Namjin, yang melihat kakak tertuanya sudah beranjak pergi, ikut bangkit dari kursinya dan meninggalkan meja makan. Semua orang di keluarga Lee tampak sangat sibuk akhir-akhir ini, tenggelam dalam dunia masing-masing, seolah ada beban berat yang harus mereka tanggung seorang diri.
••
Sesuai instruksi Seonho, kini Yongki dan Haesung sudah berada di ruang kerja Seonho yang memang terletak di mansion keluarga mereka. Seonho duduk di kursi besar di belakang meja, matanya menelusuri wajah kedua adiknya yang tampak muram, sebelum akhirnya ia memecah keheningan.

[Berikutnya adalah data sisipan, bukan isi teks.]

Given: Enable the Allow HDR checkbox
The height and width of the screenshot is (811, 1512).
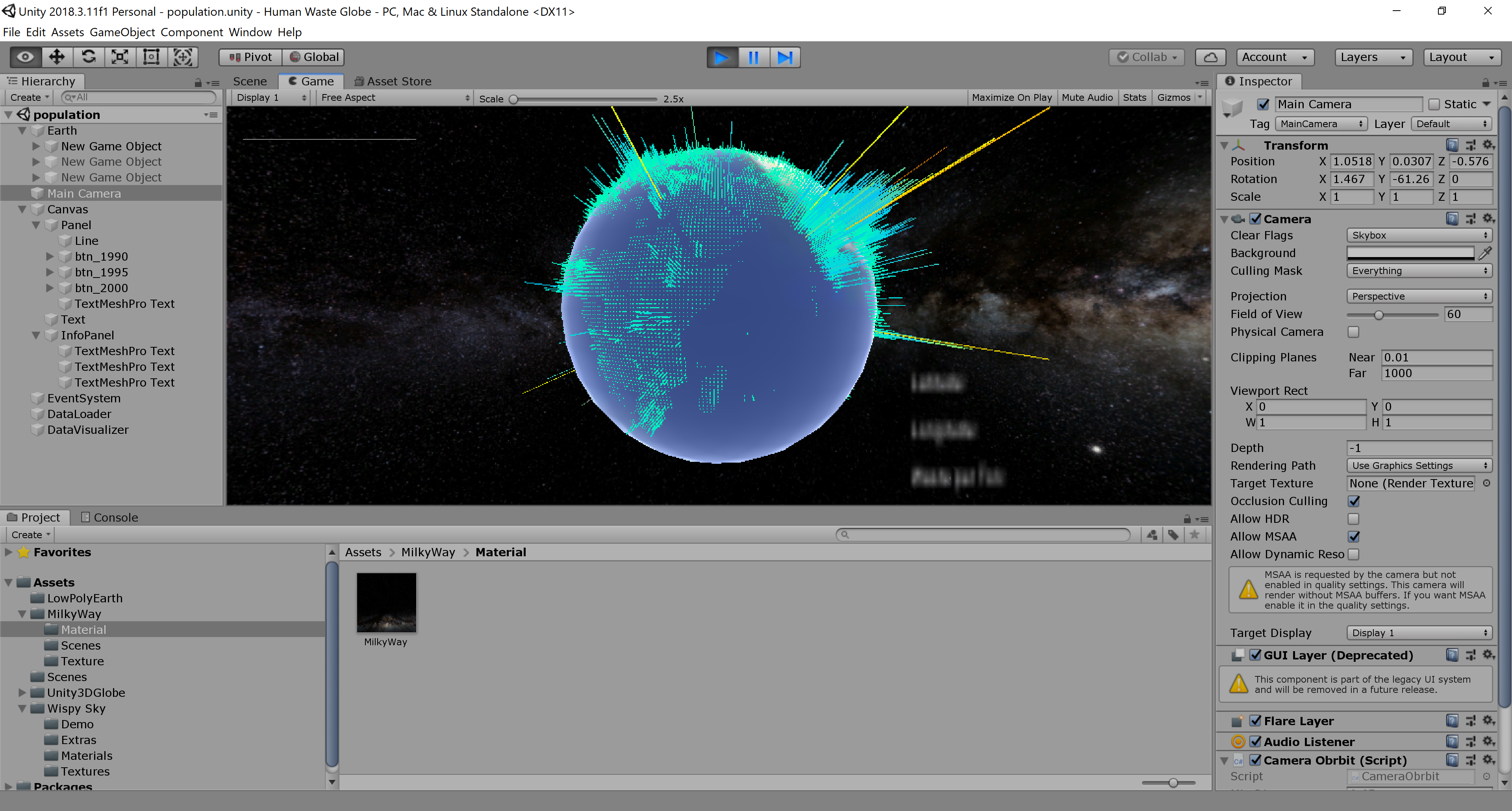Looking at the screenshot, I should [x=1354, y=519].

“Yongki... apa kamu sudah menemukan cara?” tanya Seonho, suaranya tenang namun penuh harapan, Yongki menghela napas panjang sebelum menjawab.

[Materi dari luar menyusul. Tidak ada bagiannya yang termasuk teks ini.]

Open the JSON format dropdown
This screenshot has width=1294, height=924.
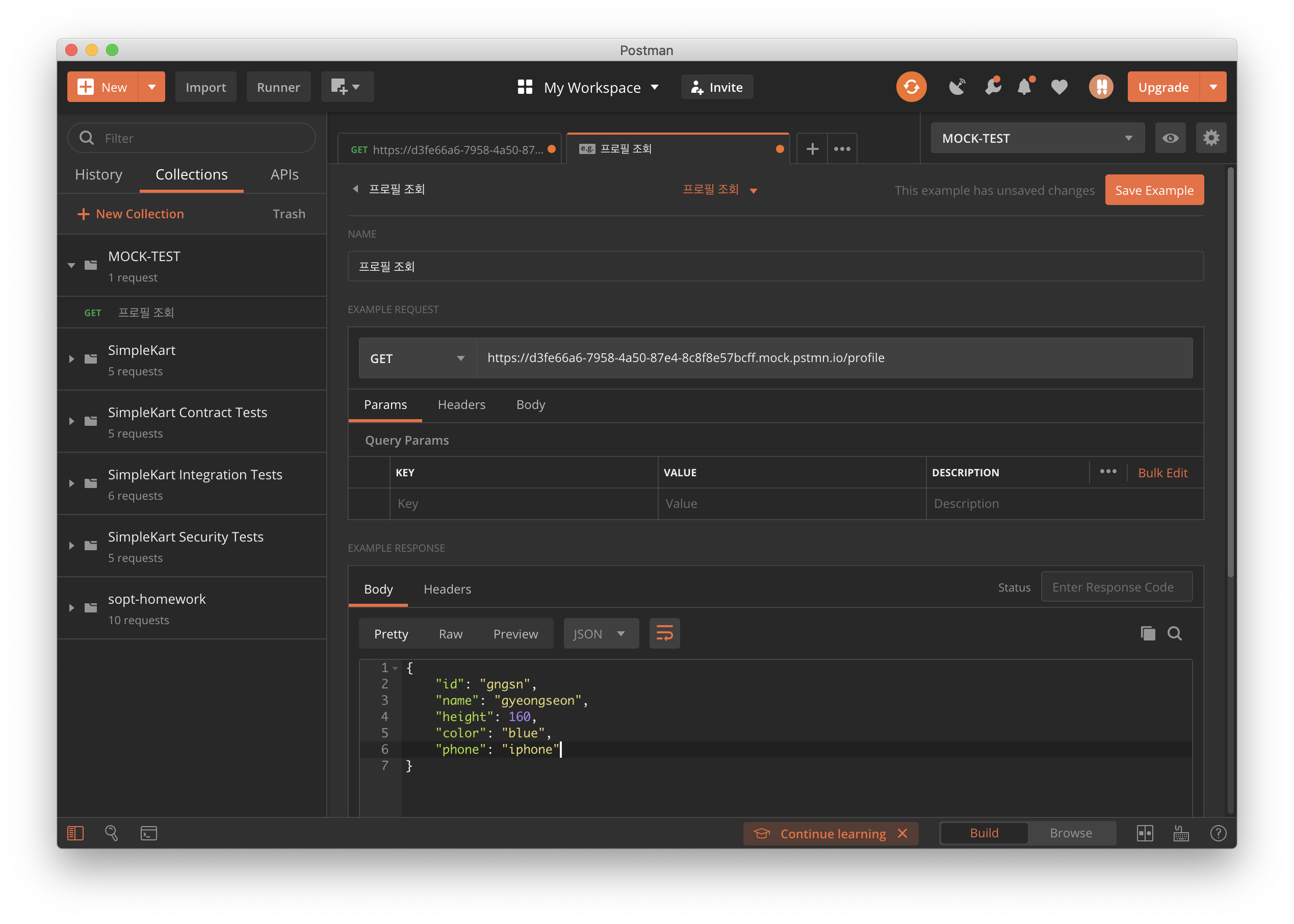pos(600,634)
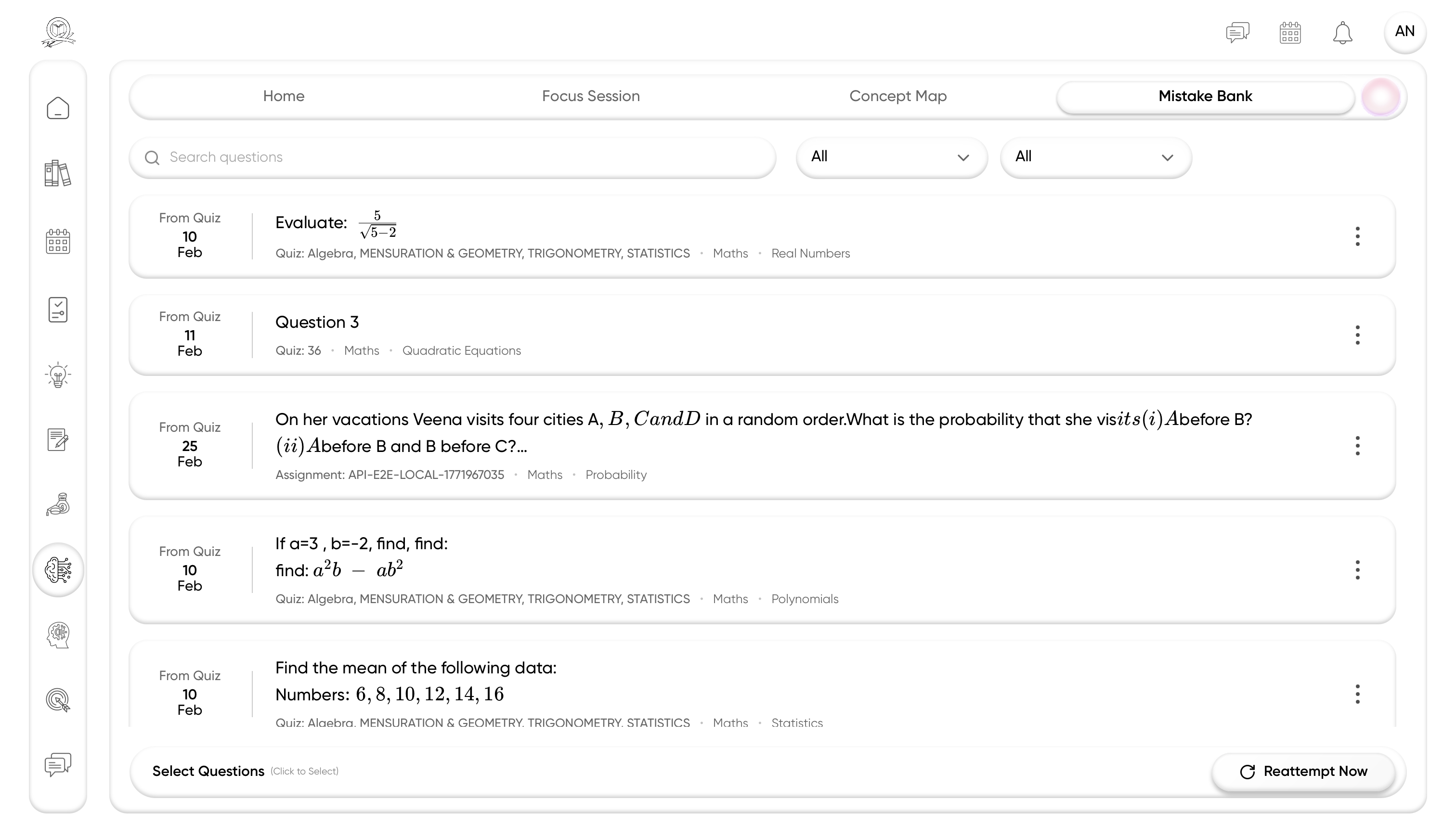This screenshot has height=825, width=1456.
Task: Click the target goals sidebar icon
Action: click(58, 700)
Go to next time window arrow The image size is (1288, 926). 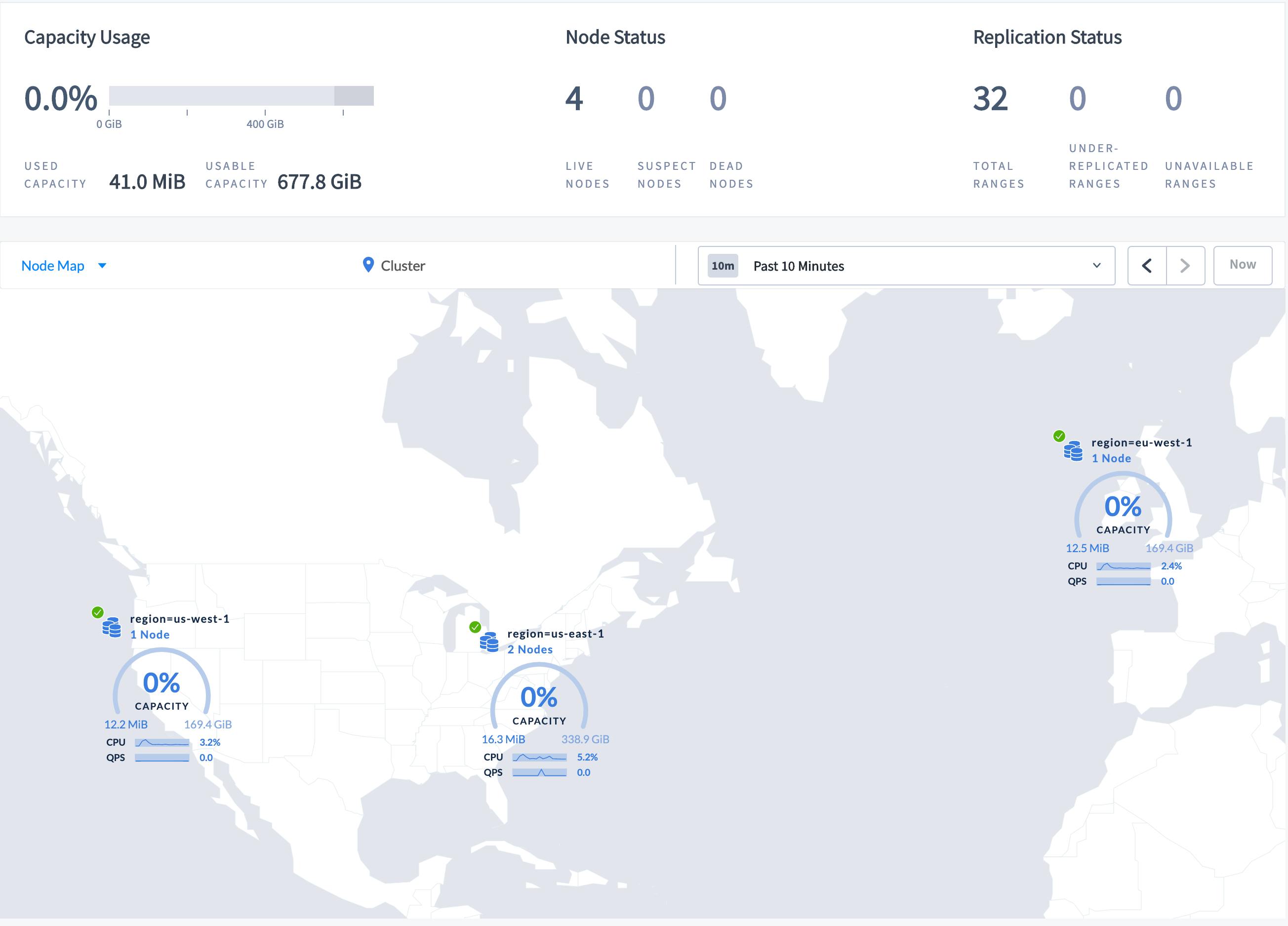pyautogui.click(x=1185, y=266)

“Tidak, Hyung. Sepertinya mereka benar-benar tidak mau diajak negosiasi lagi. Aku sudah mencoba semua yang Hyung sarankan, tapi mereka tetap bersikeras menolak.” Ucap nya dengan nada lemah, seolah putus asa.
“Hufff… Kita buntu, Hyung. Sudah aku bilang, situasi ini hampir mustahil untuk diperbaiki,” sela Haesung, wajahnya semakin terlihat lesu.
“Jangan bicara seperti itu. Aku sedang berusaha mencari cara lain, kamu bisa mulai mengerjakan apa yang bisa dikerjakan sedikit demi sedikit, ” ujar Seonho, suaranya tegas namun tetap berusaha menenangkan.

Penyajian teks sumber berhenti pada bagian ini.